WHAT TO DO —
For each line below that contains the string "card", copy that line.

Dataset entries:
※ ※ ※

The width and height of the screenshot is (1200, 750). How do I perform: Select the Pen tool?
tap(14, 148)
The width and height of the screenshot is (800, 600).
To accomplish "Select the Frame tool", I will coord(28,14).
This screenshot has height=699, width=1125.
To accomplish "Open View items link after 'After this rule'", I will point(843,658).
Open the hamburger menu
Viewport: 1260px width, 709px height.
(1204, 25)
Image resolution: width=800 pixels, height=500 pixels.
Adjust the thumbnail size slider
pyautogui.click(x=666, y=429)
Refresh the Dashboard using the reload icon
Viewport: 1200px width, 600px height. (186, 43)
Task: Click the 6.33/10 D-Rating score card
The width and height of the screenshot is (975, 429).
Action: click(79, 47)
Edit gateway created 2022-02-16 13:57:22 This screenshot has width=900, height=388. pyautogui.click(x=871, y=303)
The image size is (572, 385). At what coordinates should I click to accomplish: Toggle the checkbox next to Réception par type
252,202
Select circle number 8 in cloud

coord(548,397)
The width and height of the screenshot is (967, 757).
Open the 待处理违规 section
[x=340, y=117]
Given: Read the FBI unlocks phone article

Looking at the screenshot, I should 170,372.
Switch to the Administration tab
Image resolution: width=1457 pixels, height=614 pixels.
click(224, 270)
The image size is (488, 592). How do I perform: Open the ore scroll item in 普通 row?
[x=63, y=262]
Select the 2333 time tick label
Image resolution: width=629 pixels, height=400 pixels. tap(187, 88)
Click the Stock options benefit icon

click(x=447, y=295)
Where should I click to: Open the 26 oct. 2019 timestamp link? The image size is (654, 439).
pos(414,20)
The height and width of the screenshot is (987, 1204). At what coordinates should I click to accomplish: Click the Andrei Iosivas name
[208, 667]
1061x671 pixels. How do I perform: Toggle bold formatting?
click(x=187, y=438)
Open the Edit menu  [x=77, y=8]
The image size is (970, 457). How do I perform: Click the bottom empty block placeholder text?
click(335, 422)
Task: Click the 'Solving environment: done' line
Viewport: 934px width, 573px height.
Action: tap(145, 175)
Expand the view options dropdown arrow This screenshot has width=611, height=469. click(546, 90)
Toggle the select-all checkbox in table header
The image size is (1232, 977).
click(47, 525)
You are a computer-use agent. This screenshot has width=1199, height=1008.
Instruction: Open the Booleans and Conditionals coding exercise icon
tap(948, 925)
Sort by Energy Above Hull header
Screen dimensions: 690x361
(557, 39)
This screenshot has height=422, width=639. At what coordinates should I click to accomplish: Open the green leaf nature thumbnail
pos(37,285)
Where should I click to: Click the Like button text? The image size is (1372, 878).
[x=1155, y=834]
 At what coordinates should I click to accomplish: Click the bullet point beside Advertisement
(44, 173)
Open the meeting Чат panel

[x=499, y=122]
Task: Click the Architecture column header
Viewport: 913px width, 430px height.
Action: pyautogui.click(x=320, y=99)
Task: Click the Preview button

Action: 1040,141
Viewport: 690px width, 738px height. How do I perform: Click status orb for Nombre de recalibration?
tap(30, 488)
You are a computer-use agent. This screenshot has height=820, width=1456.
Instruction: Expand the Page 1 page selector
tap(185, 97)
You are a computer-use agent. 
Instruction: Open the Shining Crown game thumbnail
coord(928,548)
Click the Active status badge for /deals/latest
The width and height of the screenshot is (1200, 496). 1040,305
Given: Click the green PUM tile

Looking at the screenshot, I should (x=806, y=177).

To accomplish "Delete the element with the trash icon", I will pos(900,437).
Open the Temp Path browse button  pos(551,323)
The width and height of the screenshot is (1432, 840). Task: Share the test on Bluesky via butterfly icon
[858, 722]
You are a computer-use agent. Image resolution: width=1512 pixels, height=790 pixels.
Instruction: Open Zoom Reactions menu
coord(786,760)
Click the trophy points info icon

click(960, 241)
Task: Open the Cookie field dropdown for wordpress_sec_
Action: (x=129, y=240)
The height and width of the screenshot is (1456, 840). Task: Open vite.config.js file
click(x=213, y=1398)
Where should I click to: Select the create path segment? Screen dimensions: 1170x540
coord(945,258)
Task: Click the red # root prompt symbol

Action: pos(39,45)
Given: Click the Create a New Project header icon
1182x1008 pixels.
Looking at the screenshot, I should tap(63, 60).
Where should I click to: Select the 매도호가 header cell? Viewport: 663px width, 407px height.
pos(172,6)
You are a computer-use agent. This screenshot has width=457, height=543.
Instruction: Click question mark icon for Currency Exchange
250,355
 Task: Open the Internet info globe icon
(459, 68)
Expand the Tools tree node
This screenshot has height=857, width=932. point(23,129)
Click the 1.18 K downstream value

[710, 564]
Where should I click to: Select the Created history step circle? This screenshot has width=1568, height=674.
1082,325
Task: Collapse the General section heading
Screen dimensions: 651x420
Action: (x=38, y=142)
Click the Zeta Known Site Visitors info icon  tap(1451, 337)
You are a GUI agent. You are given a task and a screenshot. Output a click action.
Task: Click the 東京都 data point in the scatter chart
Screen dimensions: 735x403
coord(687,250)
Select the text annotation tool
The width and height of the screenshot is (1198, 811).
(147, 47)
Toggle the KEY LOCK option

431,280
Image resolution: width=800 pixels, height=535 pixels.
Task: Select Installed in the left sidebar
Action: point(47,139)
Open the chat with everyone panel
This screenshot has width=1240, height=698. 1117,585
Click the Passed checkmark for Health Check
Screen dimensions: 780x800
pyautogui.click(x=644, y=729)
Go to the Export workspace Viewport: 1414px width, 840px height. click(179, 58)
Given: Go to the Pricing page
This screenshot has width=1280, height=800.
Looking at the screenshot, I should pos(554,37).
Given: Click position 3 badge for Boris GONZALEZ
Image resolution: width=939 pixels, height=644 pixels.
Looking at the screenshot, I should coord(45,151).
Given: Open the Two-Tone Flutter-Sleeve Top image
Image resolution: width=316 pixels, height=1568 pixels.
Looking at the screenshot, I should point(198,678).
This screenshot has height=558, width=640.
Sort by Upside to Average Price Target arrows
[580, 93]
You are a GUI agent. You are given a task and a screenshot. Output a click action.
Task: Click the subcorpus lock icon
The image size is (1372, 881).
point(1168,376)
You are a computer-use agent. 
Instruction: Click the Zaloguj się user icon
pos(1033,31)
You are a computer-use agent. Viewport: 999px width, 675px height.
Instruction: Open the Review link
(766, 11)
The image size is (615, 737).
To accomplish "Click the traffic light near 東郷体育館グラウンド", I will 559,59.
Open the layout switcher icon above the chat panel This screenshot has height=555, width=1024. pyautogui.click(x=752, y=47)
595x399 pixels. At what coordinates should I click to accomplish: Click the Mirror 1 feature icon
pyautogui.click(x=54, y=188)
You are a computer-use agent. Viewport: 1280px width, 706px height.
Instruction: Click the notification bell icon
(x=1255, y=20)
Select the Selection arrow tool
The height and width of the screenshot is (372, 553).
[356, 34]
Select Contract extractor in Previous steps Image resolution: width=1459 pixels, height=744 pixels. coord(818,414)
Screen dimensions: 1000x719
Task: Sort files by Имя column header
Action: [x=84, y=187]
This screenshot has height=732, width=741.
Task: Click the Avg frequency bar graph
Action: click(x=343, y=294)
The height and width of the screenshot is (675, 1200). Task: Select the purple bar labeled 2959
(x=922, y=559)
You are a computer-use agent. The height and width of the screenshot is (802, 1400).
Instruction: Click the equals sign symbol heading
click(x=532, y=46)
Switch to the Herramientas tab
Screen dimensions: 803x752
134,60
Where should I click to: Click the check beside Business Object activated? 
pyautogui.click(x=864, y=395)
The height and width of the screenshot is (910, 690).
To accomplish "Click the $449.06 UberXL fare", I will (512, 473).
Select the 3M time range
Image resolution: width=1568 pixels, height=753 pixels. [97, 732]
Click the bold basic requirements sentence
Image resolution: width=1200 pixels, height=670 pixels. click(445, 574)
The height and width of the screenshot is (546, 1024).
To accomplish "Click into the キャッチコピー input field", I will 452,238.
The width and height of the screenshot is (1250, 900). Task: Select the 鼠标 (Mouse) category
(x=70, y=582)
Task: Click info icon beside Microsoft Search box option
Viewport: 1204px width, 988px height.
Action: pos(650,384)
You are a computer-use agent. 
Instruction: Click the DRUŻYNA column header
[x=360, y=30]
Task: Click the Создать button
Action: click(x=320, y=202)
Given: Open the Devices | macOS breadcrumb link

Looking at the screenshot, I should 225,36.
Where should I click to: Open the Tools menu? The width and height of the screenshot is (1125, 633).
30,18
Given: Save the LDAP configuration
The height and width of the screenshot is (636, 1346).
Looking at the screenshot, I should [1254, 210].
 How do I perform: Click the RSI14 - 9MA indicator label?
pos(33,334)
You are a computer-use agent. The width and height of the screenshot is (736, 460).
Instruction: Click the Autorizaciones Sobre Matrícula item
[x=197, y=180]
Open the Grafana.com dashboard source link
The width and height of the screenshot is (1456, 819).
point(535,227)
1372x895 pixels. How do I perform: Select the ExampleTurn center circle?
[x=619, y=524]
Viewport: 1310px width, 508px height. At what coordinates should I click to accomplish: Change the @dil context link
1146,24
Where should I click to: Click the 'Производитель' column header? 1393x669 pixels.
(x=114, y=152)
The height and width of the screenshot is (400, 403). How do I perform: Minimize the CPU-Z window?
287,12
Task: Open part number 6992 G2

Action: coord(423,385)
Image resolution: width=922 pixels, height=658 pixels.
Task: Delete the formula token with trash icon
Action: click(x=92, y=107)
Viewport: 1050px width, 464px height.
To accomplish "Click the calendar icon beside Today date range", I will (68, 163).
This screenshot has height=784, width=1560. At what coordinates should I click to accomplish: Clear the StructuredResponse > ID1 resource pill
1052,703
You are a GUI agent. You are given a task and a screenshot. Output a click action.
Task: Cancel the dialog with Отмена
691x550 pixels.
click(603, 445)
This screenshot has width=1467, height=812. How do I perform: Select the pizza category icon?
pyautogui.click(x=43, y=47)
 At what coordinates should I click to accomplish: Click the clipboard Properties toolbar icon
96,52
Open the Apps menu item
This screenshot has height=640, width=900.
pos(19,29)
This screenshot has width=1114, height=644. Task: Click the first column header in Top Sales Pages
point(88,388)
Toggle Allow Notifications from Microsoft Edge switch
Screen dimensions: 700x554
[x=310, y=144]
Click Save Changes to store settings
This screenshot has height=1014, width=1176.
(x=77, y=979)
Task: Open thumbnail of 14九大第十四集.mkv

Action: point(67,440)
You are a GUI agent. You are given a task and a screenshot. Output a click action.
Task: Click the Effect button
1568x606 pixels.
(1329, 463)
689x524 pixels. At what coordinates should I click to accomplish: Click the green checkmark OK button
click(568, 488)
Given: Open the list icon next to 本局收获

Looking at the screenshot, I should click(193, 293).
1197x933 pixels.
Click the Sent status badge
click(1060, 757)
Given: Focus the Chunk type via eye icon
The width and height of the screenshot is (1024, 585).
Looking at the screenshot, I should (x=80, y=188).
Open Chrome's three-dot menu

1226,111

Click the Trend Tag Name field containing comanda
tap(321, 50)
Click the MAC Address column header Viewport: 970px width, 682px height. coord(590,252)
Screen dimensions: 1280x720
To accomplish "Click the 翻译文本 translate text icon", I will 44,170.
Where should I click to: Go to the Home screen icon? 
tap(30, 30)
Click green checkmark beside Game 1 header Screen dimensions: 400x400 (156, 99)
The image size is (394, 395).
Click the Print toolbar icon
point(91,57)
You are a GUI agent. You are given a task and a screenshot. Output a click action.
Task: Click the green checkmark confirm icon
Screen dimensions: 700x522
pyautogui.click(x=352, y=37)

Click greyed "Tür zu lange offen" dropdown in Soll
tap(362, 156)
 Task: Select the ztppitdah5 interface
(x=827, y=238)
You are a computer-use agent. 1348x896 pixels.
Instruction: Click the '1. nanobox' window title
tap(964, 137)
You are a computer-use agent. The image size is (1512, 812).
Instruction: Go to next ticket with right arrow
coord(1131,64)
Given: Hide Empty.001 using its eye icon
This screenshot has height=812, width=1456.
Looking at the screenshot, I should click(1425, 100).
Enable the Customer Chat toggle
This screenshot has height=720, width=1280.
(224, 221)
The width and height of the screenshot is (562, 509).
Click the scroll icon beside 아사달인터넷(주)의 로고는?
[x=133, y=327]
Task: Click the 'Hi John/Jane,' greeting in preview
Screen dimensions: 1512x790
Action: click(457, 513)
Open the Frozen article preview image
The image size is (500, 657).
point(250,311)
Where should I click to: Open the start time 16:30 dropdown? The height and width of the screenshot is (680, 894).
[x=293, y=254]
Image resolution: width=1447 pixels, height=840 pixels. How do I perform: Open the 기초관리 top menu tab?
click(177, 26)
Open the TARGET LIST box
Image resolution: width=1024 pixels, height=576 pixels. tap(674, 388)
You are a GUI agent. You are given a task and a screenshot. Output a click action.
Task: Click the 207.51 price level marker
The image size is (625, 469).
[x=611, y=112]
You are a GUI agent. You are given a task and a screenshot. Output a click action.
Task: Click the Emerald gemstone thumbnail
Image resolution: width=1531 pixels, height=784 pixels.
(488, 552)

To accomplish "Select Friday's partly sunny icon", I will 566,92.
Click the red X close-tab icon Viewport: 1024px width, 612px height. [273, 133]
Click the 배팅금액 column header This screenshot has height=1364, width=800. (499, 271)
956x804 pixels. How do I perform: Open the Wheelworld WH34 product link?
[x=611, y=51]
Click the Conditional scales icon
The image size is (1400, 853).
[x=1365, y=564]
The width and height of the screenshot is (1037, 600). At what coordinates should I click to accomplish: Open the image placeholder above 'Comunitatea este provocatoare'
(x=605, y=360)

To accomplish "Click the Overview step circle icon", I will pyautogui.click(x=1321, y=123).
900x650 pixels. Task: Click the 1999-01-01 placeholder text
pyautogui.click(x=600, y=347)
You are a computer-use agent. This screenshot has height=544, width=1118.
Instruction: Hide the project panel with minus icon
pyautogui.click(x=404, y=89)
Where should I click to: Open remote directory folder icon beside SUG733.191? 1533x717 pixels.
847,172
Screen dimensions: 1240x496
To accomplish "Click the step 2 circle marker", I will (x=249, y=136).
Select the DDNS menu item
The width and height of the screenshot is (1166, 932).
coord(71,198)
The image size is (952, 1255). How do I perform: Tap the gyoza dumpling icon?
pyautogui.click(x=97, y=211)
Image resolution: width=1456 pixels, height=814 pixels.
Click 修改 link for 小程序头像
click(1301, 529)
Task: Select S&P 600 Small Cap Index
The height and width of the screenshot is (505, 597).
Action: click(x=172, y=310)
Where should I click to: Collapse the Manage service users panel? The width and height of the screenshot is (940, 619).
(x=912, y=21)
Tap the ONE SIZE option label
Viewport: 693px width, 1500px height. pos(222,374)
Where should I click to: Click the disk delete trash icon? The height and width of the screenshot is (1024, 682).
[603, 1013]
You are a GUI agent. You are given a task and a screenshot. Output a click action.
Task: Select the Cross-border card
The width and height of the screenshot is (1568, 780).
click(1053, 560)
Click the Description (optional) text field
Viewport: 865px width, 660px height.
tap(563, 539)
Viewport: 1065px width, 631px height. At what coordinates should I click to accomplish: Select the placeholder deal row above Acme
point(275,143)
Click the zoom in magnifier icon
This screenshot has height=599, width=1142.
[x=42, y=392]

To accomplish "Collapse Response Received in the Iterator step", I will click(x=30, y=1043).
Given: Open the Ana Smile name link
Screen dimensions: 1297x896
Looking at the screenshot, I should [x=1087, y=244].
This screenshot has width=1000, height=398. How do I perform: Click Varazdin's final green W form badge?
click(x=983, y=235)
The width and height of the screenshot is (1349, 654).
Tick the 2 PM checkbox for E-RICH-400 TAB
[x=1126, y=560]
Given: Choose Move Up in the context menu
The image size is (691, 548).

※ ※ ※

RESPONSE BOX —
Task: Click the 6.33/10 D-Rating score card
Task: Select the Cross-border card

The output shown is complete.